Eis a experiência: cinco macacos foram colocados numa jaula onde havia uma escada que dava acesso a um cacho de bananas maduras, apetitosas e tentadoras. Um dos macacos prontamente quis subir a escada e então veio uma ducha de água gelada contra todos eles. Eles foram aprendendo que todas as vezes que um deles tentava subir a escada o processo se repetia e a ducha castigava todos.
Depois de muitas repetições do processo, cada vez que um macaco tentava subir a escada os demais o agrediam e impediam a operação. Todos os que tentaram subir foram surrados. A escada estava interditada naquele grupo. Havia um interdito proibitório, um castigo divino. Ninguém podia ter o prêmio das bananas.

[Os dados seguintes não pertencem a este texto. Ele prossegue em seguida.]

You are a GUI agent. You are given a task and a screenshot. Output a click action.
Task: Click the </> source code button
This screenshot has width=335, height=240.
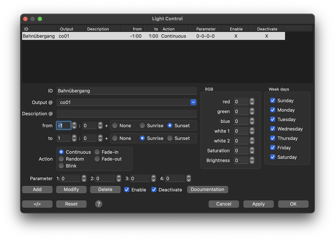[x=37, y=204]
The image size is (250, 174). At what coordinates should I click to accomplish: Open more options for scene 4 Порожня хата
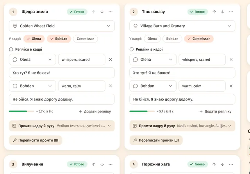point(231,164)
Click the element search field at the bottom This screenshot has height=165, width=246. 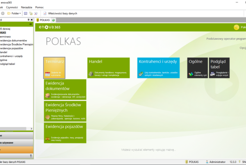coord(150,150)
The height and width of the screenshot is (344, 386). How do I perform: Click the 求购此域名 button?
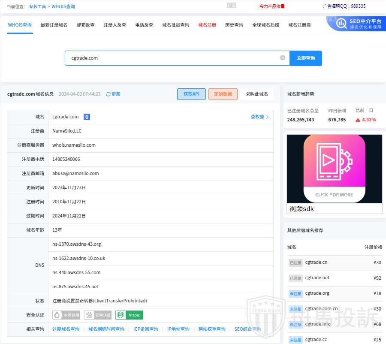256,94
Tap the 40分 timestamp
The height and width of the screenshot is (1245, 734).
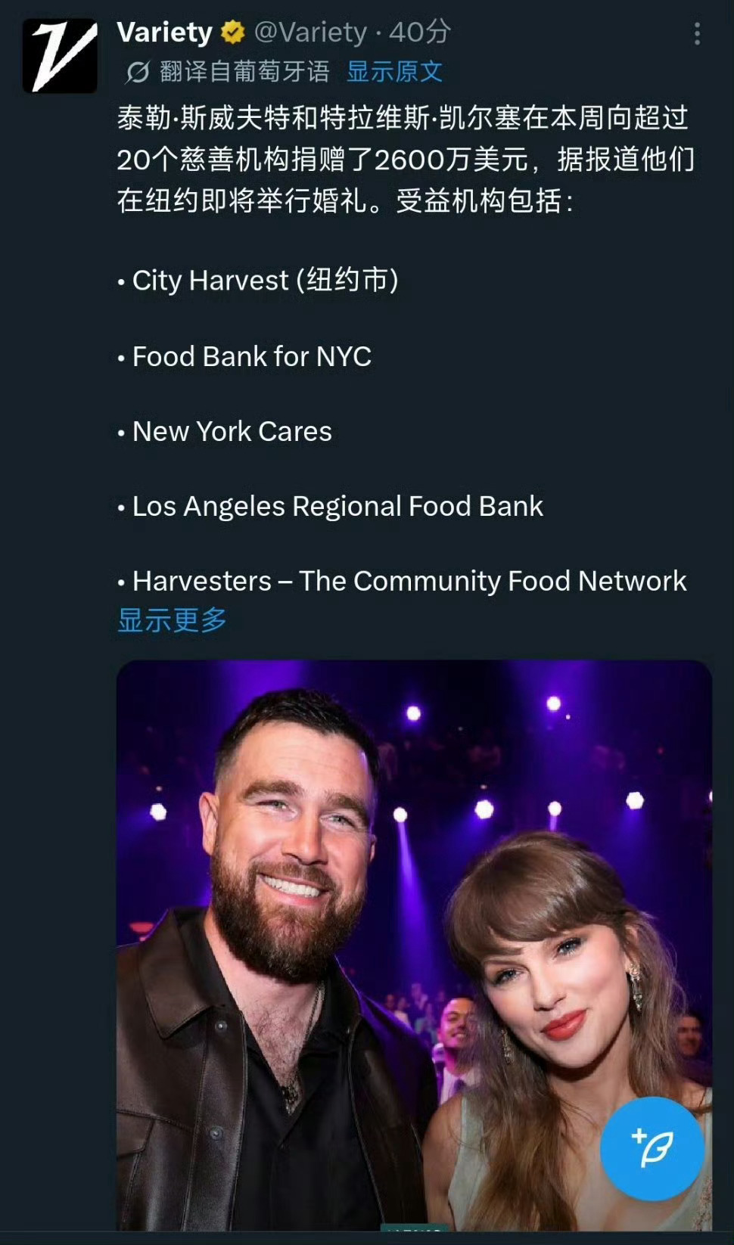(421, 33)
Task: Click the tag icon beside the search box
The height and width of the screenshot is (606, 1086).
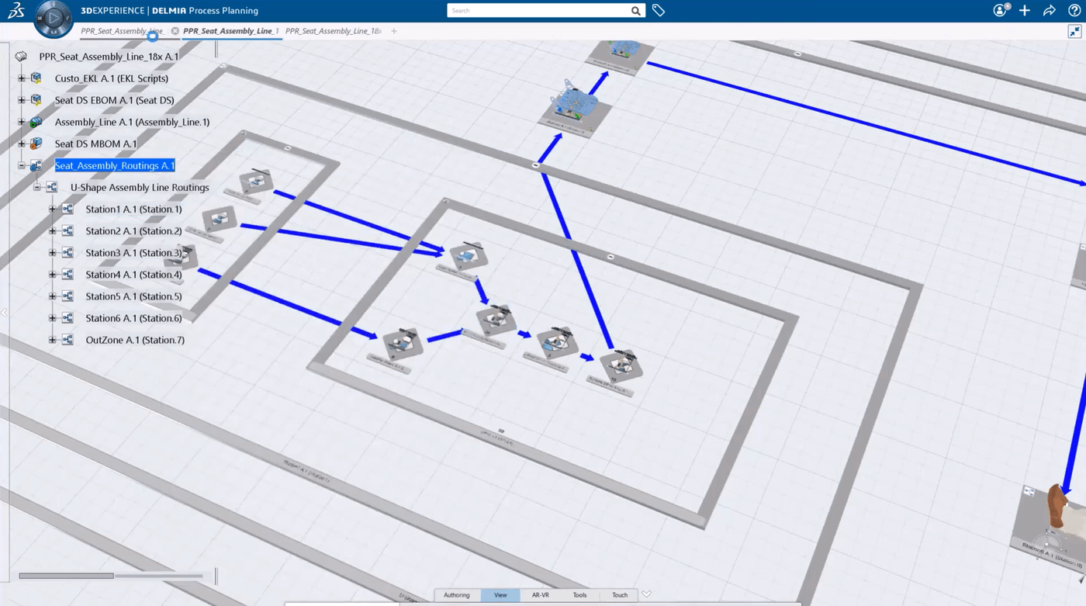Action: 659,10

Um macaco que ainda não tinha participado do processo foi colocado na jaula no lugar de outro. Ele desconhecia as regras do grupo. Prontamente quis subir a escada e foi massacrado pelos demais. A cada troca de um macaco o processo se repetia.
Depois de algum tempo todos os cinco macacos “novos” na jaula se comportavam da mesma maneira, agredindo o novato, sem terem passado pela experiência da ducha de água gelada. Quem tenta subir apanha. “Aqui funciona assim”.
Nenhum deles sabia porque se comportava daquela maneira, mas todos faziam a mesma coisa. Impediam qualquer tipo de regra nova. Praticamos incontáveis comportamentos no dia-a-dia sem saber a razão. Em geral procuramos não contrariar as regras do grupo. Cada um atua dentro da sua “caixinha”. Quem pula fora da “caixinha” é motivo de zombaria, agressão, ataques, ameaças ou violência. Mensalão e Lava Jato saíram da “caixinha”.